[Source: Reuters]
Chinese and Indian refiners will source more oil from the Middle East, Africa and the Americas, boosting prices and freight costs, as new U.S. sanctions on Russian producers and ships curb supplies to Moscow’s top customers, traders and analysts said.
The U.S. Treasury on Friday imposed sanctions on Russian oil producers Gazprom Neft (SIBN.MM), opens new tab and Surgutneftegas, as well as 183 vessels that have shipped Russian oil, targeting the revenues Moscow has used to fund its war with Ukraine.
Many of the tankers have been used to ship oil to India and China as Western sanctions and a price cap imposed by the Group of Seven countries in 2022 shifted trade in Russian oil from Europe to Asia. Some tankers have also shipped oil from Iran, which is also under sanctions.
Russian oil exports will be hurt severely by the new sanctions, which will force Chinese independent refiners to cut refining output going forward, two Chinese trade sources said.

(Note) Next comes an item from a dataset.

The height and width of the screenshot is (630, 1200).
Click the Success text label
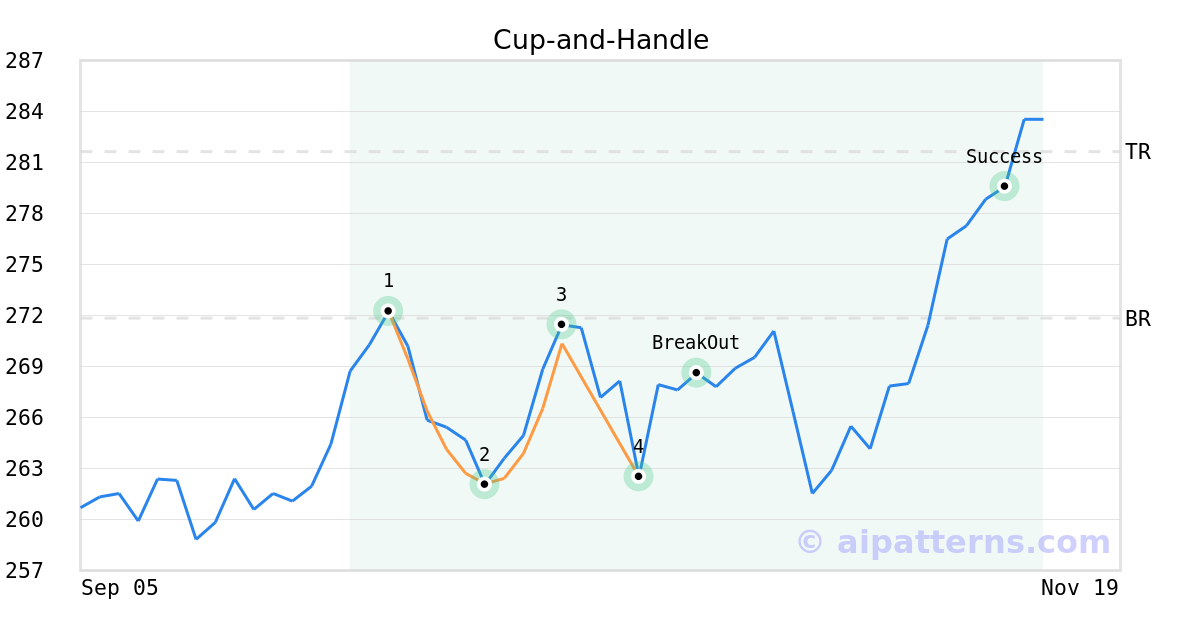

The sources declined to be named as they are not authorised to speak to media.
The expected disruption in Russian supply drove global oil prices to their highest in months on Monday, with Brent trading above $81 a barrel.
Among the newly sanctioned ships, 143 are oil tankers that handled more than 530 million barrels of Russian crude last year, about 42% of the country’s total seaborne crude exports, Kpler’s lead freight analyst Matt Wright said in a note.
Of these, about 300 million barrels were shipped to China while the bulk of the remainder went to India, he added.
A Singapore-based trader said the designated tankers shipped close to 900,000 bpd of Russian crude to China over the past 12 months.
For the first 11 months last year, India’s Russian crude imports rose 4.5% on year to 1.764 million bpd, or 36% of India’s total imports. China’s volume, including pipeline supply, was up 2% at 99.09 million metric tons (2.159 million bpd), or 20% of its total imports, over the same period.
China’s imports are mostly Russian ESPO Blend crude, sold above the price cap, while India buys mostly Urals oil.
Vortexa analyst Emma Li said Russian ESPO Blend crude exports would be halted if the sanctions were strictly enforced, but it would depend on whether U.S. President-elect Donald Trump lifted the embargo and also whether China acknowledged the sanctions.